> Requirement: Rewrite the lines between the one holding "Screen dimensions: 474x407" and the one holding "pyautogui.click(x=393, y=54)", inclusive, as a numbered list, omitting blank lines. Leave the pictures out of the answer.

> Input:
--------------------------------

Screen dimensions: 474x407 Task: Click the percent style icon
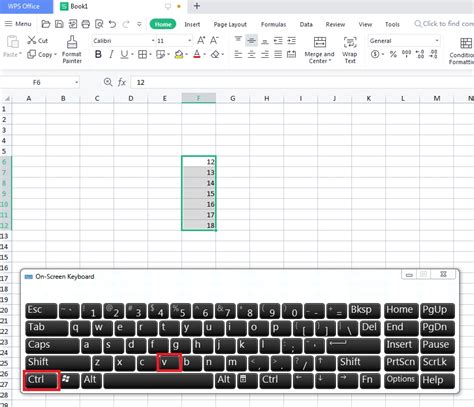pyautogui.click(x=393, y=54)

--------------------------------

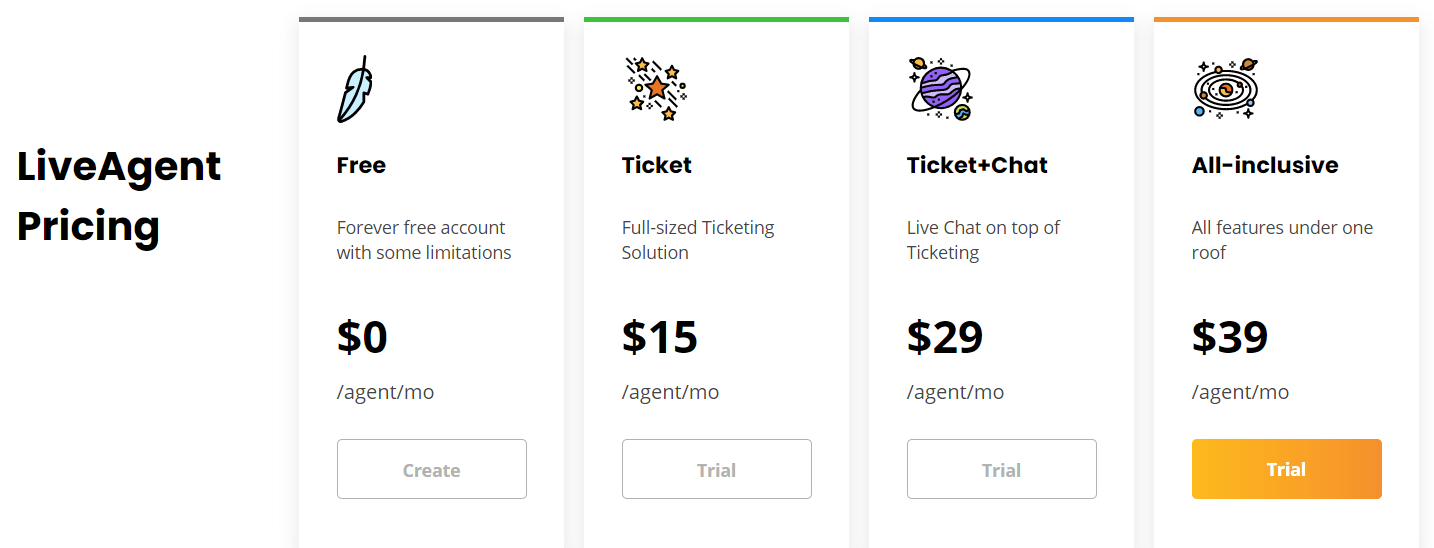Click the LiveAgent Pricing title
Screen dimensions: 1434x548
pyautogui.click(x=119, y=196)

--------------------------------

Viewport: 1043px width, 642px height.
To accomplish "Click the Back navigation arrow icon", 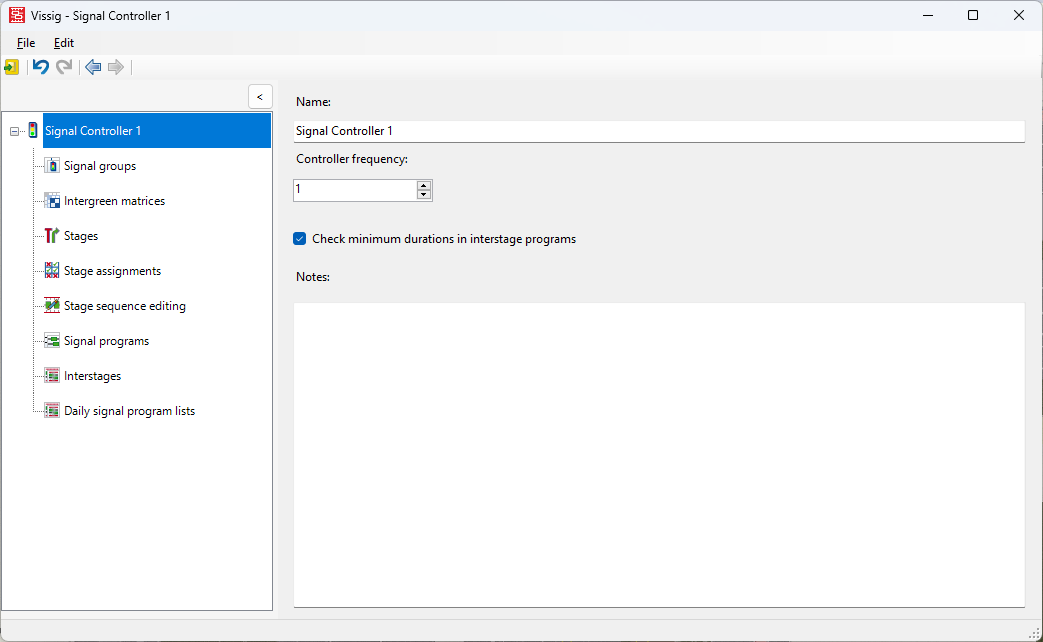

--------------------------------

> Correct result:
1. Screen dimensions: 474x407 Task: Click the percent style icon
2. pyautogui.click(x=393, y=54)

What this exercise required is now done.